AWS Key Management Service
Developer Guide

Viewing CMKs in a Custom Key Store

To view the customer master keys (CMKs) in a custom key store, use the same techniques that you would use to view any AWS KMS customer managed CMKs. To learn the basics, see Viewing Keys. To identify the keys in your AWS CloudHSM cluster that serve as key material for your CMK, see Finding CMKs and Key Material.

In the AWS Management Console, the CMKs in your custom key store are displayed along with all other customer managed CMKs your AWS account and Region.

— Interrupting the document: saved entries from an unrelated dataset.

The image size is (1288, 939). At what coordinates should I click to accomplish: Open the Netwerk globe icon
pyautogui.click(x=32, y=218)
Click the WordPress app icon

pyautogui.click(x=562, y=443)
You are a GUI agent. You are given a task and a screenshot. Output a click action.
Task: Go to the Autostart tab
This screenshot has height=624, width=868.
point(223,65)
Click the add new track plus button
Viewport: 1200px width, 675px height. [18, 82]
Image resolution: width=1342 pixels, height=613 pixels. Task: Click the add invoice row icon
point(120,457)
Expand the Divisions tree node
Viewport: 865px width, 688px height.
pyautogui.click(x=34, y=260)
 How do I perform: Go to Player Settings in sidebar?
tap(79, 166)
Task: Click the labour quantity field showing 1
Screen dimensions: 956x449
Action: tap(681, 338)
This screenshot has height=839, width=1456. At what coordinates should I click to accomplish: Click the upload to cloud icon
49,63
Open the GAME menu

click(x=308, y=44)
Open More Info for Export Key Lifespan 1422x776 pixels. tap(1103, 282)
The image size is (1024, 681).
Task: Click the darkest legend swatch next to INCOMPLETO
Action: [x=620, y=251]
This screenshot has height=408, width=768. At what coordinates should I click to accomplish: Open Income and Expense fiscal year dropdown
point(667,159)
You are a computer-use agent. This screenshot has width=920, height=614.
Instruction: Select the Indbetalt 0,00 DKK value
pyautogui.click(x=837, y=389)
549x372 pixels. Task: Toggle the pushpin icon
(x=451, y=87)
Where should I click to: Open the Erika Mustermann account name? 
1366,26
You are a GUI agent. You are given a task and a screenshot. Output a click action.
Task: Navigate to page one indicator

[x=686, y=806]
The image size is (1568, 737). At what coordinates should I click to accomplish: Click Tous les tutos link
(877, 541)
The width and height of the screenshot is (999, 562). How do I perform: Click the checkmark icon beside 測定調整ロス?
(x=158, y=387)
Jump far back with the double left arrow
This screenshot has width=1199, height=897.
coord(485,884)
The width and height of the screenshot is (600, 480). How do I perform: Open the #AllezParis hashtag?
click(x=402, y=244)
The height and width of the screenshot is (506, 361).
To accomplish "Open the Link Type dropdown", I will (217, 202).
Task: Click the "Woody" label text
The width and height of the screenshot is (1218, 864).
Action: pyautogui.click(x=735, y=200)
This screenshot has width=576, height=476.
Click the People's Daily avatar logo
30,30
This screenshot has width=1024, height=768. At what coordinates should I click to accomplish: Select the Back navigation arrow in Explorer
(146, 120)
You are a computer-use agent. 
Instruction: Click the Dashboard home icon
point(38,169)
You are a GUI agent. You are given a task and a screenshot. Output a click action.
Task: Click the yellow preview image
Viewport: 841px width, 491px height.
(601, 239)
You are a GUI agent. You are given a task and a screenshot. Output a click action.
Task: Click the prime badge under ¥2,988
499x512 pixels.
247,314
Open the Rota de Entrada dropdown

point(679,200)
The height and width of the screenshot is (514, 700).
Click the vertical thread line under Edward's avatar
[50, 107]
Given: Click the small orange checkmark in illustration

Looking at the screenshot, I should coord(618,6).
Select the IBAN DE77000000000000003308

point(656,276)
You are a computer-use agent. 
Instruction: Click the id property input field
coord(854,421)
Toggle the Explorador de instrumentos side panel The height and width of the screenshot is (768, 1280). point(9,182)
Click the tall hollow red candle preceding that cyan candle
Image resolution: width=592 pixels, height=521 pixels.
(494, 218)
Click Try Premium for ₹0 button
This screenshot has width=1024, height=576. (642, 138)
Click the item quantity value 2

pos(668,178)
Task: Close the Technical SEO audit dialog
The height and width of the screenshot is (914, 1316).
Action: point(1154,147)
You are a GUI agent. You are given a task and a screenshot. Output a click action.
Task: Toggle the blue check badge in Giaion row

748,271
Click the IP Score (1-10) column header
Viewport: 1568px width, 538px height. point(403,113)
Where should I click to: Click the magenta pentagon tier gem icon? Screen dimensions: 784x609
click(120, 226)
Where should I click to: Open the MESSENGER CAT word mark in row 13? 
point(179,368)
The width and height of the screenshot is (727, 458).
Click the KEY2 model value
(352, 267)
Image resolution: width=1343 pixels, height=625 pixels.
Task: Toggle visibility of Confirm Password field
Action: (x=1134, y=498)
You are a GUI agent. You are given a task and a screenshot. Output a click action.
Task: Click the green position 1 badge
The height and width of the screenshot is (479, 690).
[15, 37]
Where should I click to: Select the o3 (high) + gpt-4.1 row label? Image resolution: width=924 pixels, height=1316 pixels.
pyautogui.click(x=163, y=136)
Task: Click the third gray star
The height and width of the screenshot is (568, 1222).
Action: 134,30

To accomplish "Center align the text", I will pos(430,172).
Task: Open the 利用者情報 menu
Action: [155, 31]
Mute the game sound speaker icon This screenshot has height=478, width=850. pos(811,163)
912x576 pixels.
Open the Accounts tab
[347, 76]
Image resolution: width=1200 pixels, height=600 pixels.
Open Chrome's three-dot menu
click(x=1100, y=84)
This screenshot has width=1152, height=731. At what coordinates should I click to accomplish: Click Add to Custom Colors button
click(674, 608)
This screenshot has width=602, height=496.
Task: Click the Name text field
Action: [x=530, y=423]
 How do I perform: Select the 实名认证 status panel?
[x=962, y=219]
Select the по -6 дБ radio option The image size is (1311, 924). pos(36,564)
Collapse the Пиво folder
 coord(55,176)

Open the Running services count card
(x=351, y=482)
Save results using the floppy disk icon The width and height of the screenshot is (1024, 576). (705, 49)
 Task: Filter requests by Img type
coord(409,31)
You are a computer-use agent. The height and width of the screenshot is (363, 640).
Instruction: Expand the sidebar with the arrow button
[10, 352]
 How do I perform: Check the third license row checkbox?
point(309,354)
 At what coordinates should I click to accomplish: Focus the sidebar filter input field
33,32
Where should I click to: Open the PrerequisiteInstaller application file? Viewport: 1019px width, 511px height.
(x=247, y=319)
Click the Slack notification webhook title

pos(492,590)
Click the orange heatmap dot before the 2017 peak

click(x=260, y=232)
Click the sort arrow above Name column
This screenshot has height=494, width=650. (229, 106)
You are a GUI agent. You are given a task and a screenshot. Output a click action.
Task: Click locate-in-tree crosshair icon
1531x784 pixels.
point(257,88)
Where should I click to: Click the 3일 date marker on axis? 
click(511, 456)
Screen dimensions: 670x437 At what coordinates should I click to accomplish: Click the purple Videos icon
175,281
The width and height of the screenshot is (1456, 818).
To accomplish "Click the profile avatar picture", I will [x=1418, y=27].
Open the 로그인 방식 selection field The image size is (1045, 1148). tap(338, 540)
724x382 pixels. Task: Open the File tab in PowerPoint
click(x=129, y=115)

However, the following values are specific to CMKs in a custom key store.

  • The name and ID of the custom key store that stores the CMK.

  • The cluster ID of the associated AWS CloudHSM cluster that contains their key material.

  • An Origin value of CloudHSM in the AWS Management Console or AWS_CLOUDHSM in API responses.

  • The key state value can be Unavailable. For help resolving the status, see How to Fix Unavailable CMKs.

To view the CMKs in a custom key store (Console)

  1. Open the AWS KMS console at https://console.aws.amazon.com/kms.

  2. To change the AWS Region, use the Region selector in the upper-right corner of the page.

  3. In the navigation pane, choose Customer managed keys.

  4. In the upper-right corner, choose the gear icon, choose Custom key store ID and Origin, then choose Confirm.

  5. To identify CMKs in any custom key store, look for CMKs with an Origin value of CloudHSM. To identify CMKs in a particular custom key store, view the values in the Custom key store ID column.

  6. Choose the alias or key ID of a CMK in a custom key store. This page for the CMK displays detailed information about the CMK, including information about its custom key store and cluster.

To view the CMKs in a custom key store (API)

You use the same AWS KMS API operations to view the CMKs in a custom key store that you would use for any CMK, including ListKeys, DescribeKey, and GetKeyPolicy. For example, the following DescribeKey API operation in the AWS CLI shows the special fields for a CMK in a custom key store. Before running a command like this one, replace the example CMK ID with a valid value.

$ aws kms describe-key --key-id 1234abcd-12ab-34cd-56ef-1234567890ab { "KeyMetadata": { "AWSAccountId": "111122223333", "KeyId": "1234abcd-12ab-34cd-56ef-1234567890ab", "Arn": "arn:aws:kms:us-west-2:111122223333:key/1234abcd-12ab-34cd-56ef-1234567890ab", "CreationDate": 1537582718.431, "Enabled": true, "KeyManager": "CUSTOMER", "KeyState": "Enabled", "KeyUsage": "ENCRYPT_DECRYPT", "Origin": "AWS_CLOUDHSM", "CloudHsmClusterId": "cluster-1a23b4cdefg", "CustomKeyStoreId": "cks-1234567890abcdef0", "Description": "CMK in custom key store" } }

For help finding the CMKs in a custom key store or identifying the keys in your AWS CloudHSM cluster that serve as key material for your CMK, see Finding CMKs and Key Material.